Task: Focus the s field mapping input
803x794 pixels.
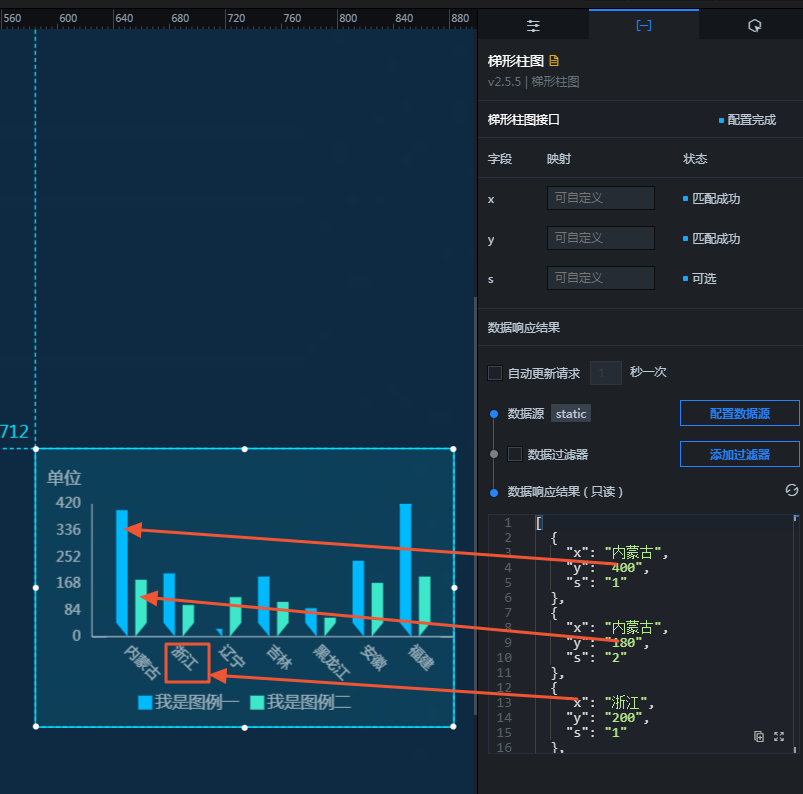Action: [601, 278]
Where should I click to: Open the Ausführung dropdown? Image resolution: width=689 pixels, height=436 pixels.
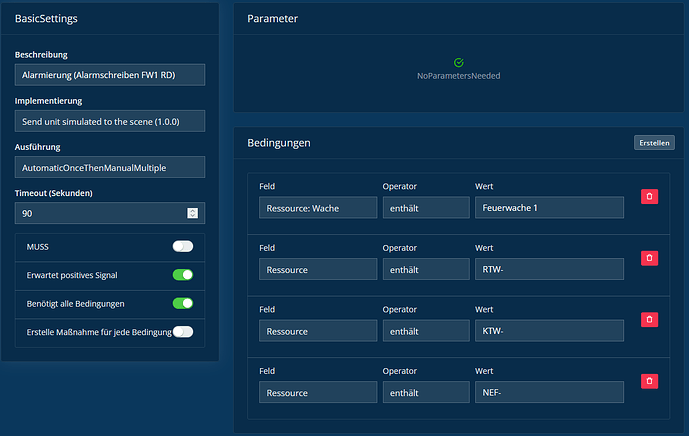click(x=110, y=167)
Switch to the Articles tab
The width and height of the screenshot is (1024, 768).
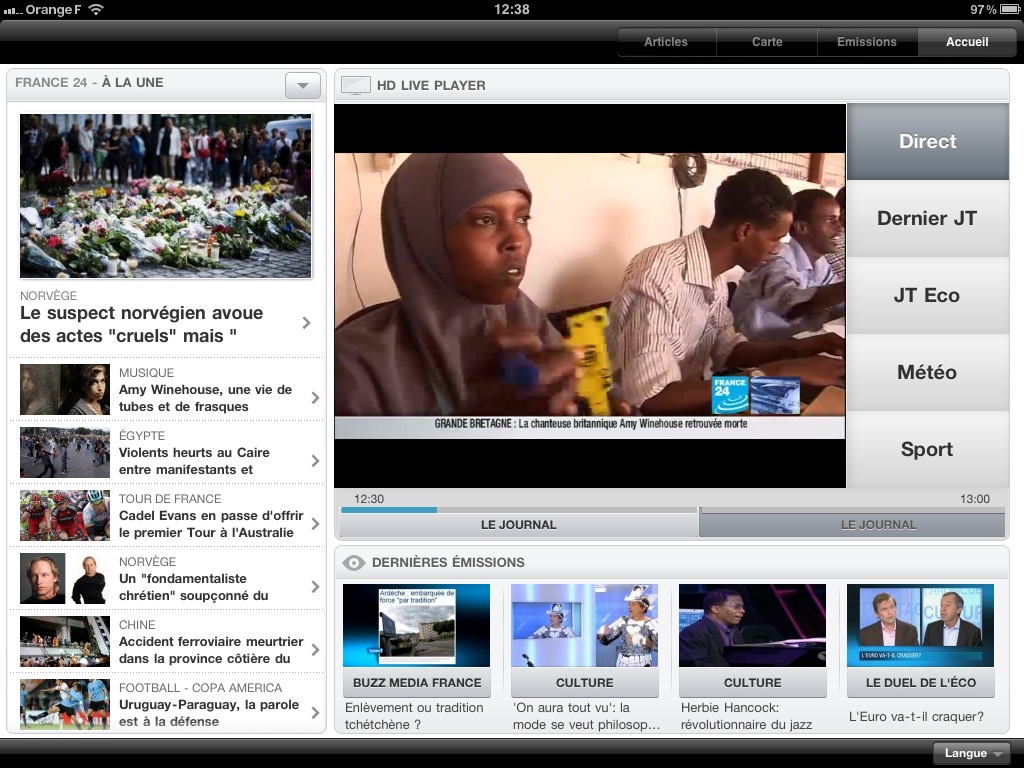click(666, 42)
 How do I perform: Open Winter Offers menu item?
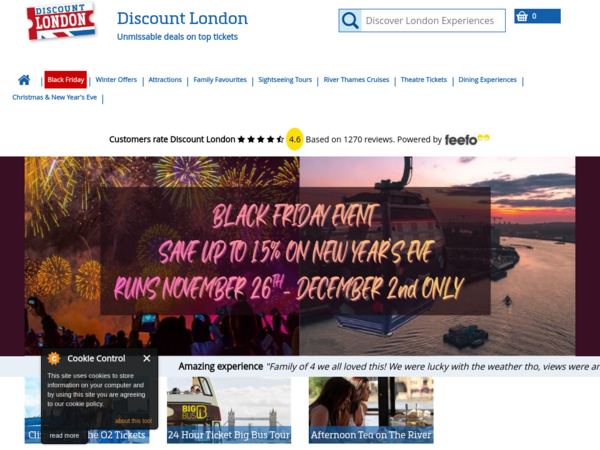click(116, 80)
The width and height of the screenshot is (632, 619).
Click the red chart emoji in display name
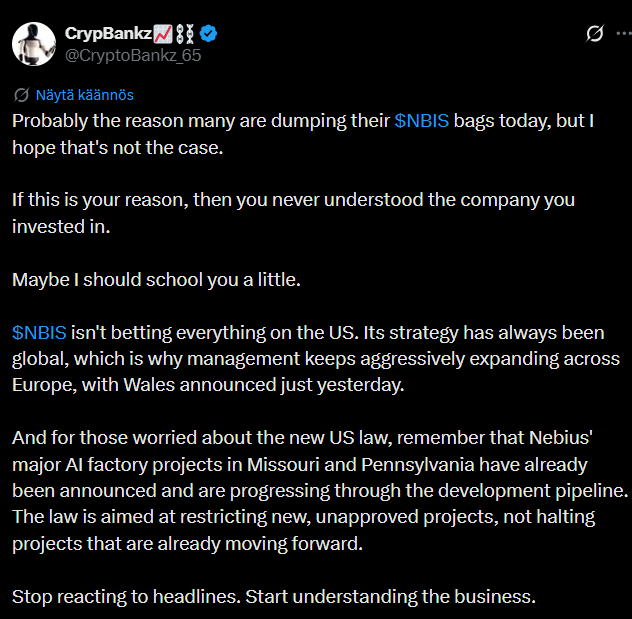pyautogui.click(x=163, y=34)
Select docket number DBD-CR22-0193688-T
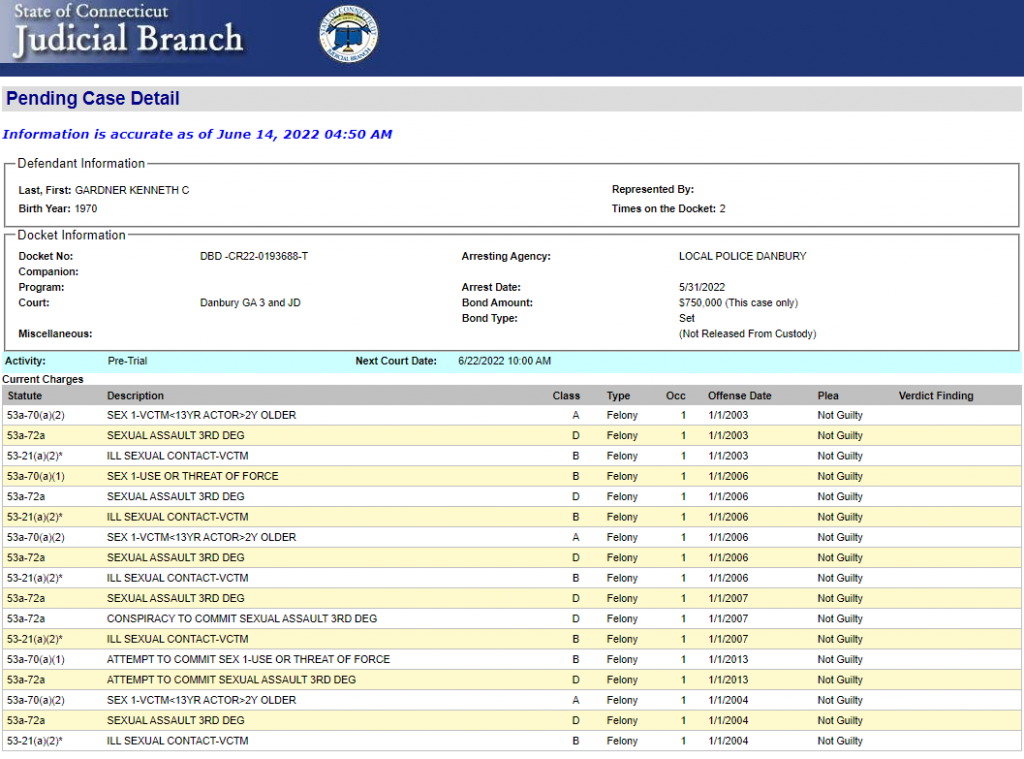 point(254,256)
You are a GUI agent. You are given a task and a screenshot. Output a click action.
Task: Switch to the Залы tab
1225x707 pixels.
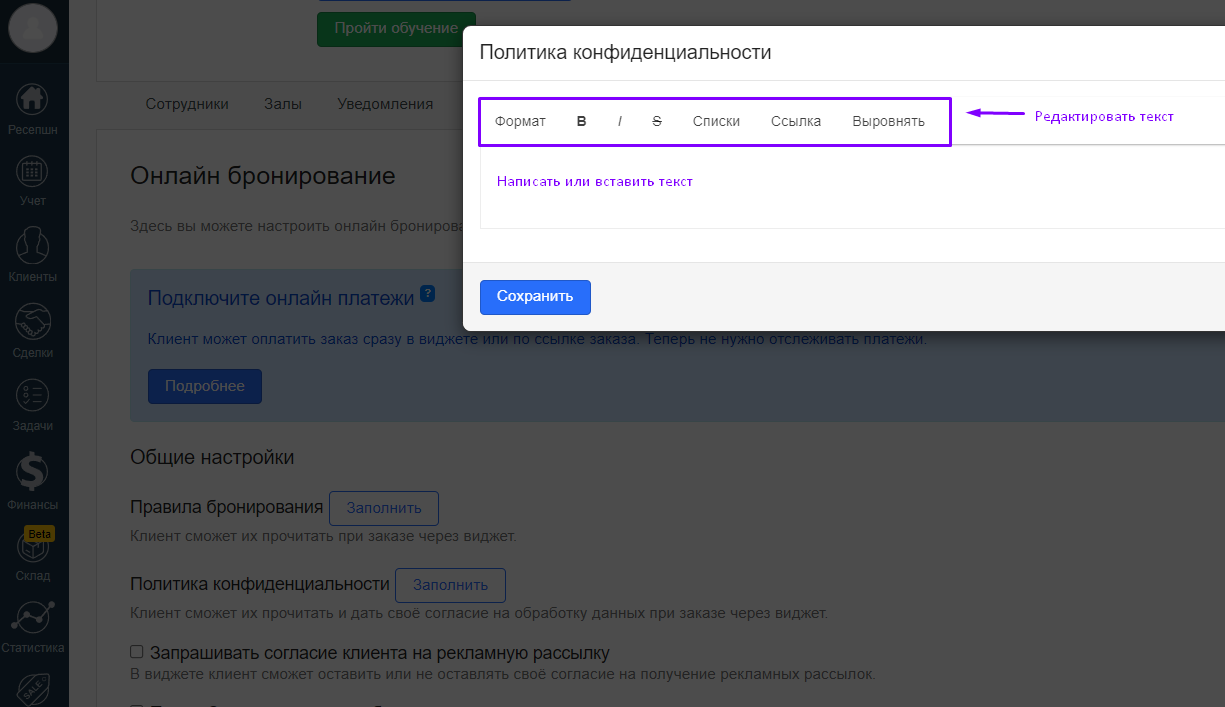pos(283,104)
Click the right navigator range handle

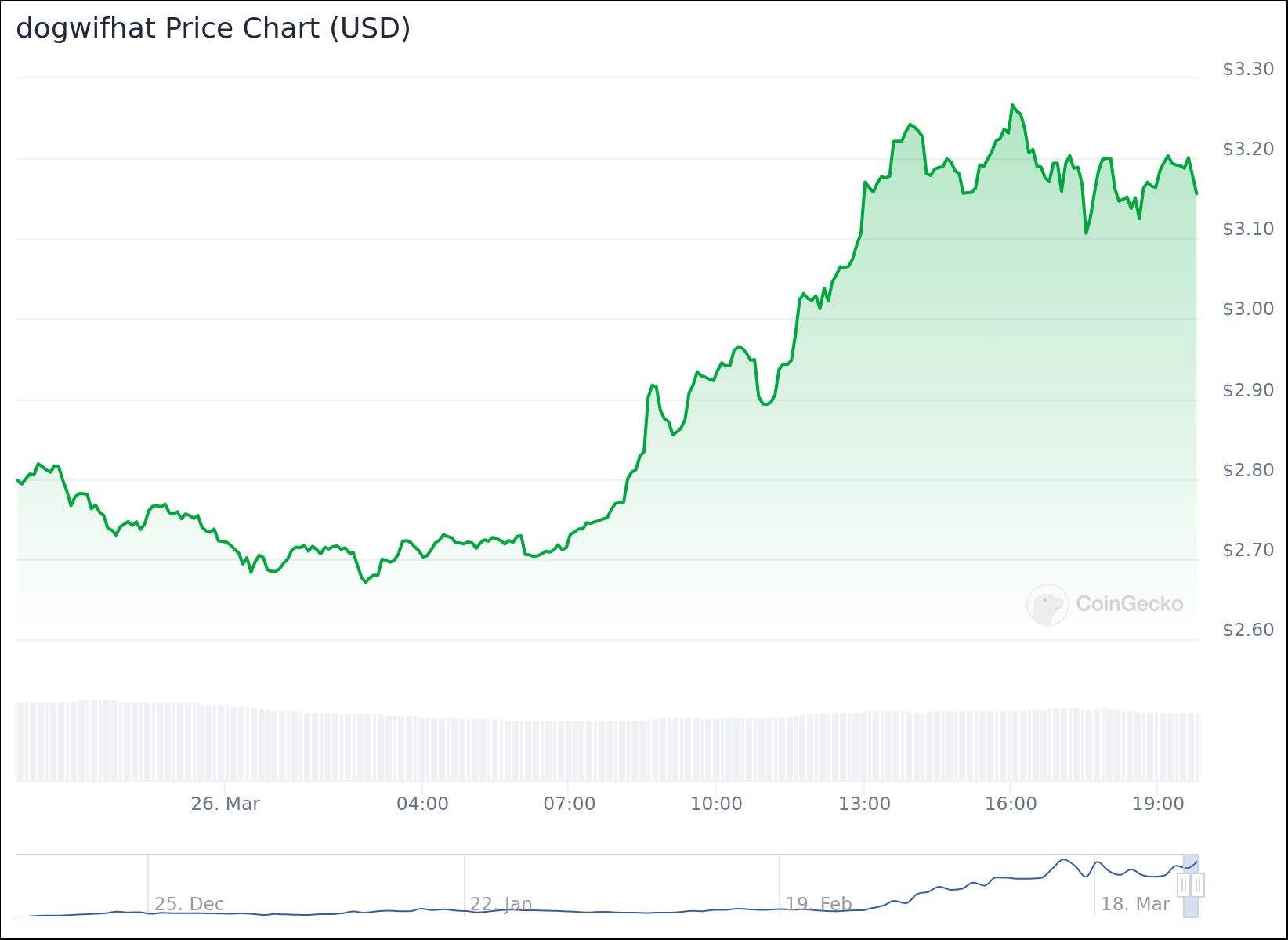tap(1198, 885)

**WHAT YOU HAVE TO DO:** From the line with "Select docket number DBD-CR22-0193688-T" through the last line of the entries above, transcribe everything exactly, both ends included, but not the pictures.

**WRITTEN ANSWER:**
Select docket number DBD-CR22-0193688-T
 point(254,256)
You are a GUI agent. You are given a task and a screenshot. Output a click action.
Task: Switch to the Залы tab
1225x707 pixels.
pos(283,104)
Click the right navigator range handle

tap(1198, 885)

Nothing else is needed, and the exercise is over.